Kenneth Starr, former prosecutor who investigated Clinton, named Baylor University president

By Angela K. Brown, AP
Monday, February 15, 2010

Ex-Clinton prosecutor Starr named Baylor president

WACO, Texas — Baylor University named former Clinton White House nemesis Kenneth Starr its new president on Monday, saying the one-time independent prosecutor’s Christian ideals and experience heading a law school made him the ideal candidate to lead the world’s largest Baptist university.

Starr, whose investigation of the Whitewater land deal and Monica Lewinsky scandal led to Clinton’s impeachment in the House of Representatives, has been dean of the law school at Pepperdine University in Malibu, Calif., since 2004. He becomes the 14th president of Baylor and follows John M. Lilley, who was fired from the post in 2008.

“While I look forward to the honor of serving as Baylor’s next president, my wife Alice and I know how much we will miss Pepperdine,” Starr said in a statement released Monday by Pepperdine. “Working with Pepperdine students, faculty, and the law school’s alumni has been one of the most satisfying and rewarding experiences of our lives.”

Pepperdine officials said he would begin his new job in Texas on June 1.

Baylor officials did not immediately return calls seeking comment, but the school issued a statement on the appointment, which was first reported by the Waco Tribune-Herald.

R. Dary Stone, who leads the board of regents at Baylor, called Starr an “ideal” choice to lead the school.

“His depth of experience and exceptional record as a university dean and legal scholar, his dedication to the highest ideals of the Christian faith, and his profound commitment to public service and visionary leadership make him the ideal person to lead Baylor at this remarkable time in the university’s history,” Stone said, according to the news release.

Baylor board of regents member Joseph B. Armes said Starr was “a fifth-generation Texan who, throughout his distinguished career in law, the academy and public service, has been an articulate advocate for Christian ideals in the public square.”

Andrew K. Benton, Pepperdine’s president, said Starr has had a “tremendous impact” on students, the law school and the Pepperdine community at large.

“His leadership, his love of scholarship and his devotion to our students helped raise the national stature of our school and we will benefit from the good he accomplished here for many years to come,” Benton said Monday in a statement.

Starr was born in Vernon, near the Oklahoma border, and grew up in San Antonio.

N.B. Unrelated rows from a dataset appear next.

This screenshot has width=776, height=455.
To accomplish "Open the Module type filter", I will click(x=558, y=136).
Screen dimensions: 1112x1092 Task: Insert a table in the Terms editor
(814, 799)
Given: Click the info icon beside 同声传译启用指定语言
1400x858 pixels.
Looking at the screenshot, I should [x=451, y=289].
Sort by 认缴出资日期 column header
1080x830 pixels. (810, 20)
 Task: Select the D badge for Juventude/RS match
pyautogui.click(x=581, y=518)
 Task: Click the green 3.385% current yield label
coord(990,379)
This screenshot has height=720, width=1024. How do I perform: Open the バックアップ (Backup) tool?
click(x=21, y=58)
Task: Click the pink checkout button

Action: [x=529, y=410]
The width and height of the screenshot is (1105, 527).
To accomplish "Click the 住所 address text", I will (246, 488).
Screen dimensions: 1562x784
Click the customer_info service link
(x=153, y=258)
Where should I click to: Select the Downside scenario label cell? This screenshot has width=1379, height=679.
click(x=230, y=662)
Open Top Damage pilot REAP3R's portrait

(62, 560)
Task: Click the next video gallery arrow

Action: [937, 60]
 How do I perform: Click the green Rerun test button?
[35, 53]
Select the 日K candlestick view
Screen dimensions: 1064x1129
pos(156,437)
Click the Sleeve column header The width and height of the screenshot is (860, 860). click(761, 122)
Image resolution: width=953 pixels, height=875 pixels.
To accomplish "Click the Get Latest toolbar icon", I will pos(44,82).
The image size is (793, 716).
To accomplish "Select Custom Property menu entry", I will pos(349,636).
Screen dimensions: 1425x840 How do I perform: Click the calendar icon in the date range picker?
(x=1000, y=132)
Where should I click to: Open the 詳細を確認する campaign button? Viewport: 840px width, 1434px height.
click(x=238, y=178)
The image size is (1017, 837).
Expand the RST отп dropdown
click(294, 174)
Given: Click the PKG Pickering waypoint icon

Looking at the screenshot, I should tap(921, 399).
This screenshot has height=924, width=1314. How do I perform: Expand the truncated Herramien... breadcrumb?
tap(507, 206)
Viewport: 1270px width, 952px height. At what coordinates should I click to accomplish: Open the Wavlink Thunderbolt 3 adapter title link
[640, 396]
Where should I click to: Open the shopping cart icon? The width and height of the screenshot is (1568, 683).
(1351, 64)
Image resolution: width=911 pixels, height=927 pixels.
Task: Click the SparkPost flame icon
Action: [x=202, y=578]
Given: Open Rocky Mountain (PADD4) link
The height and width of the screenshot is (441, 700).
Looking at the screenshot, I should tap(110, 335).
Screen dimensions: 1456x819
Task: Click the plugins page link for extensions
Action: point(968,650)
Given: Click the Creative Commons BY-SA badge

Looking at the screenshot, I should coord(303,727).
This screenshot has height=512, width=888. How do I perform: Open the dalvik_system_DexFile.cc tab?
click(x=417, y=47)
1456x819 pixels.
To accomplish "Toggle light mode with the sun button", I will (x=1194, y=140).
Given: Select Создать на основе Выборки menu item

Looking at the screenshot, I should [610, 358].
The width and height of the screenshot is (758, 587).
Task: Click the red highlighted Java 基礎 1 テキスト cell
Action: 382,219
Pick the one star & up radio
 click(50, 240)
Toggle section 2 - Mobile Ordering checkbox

He has taught at New York University School of Law, George Mason University School of Law in Fairfax, Va., and Chapman Law School in Orange, Calif. He served as a U.S. Circuit Court of Appeals judge for the District of Columbia for six years, was the solicitor general for four years and conducted five investigations as independent counsel, according to Baylor.

His office spent millions of dollars in the 1990s investigating Clinton’s affair with Lewinsky, a White House intern, and efforts to cover it up. The House approved two articles of impeachment against Clinton, but the Senate fell short of the votes necessary to convict him.

Starr’s five-year probe also investigated the Clintons’ Whitewater business dealings, the suicide of deputy White House counsel Vincent Foster, firing of White travel office workers and charges that White House officials misused FBI files.

In its announcement, Baylor said its board of regents unanimously hired Starr on Friday after unanimous recommendations by the school’s presidential search committee and presidential search advisory committee.

Starr is the second person hired to lead Baylor in the last five years.

John M. Lilley was fired as Baylor’s president in 2008, less than three years after he was hired. Regents said he failed to unite students, faculty and alumni, but they declined to elaborate.

A few months before Lilley was hired in 2005, Robert Sloan stepped down as Baylor’s president and became the school’s chancellor in a deal worked out with regents. Sloan, who had been president since 1995, had been blamed for rising tuition costs and rifts among professors who had been calling for his ouster.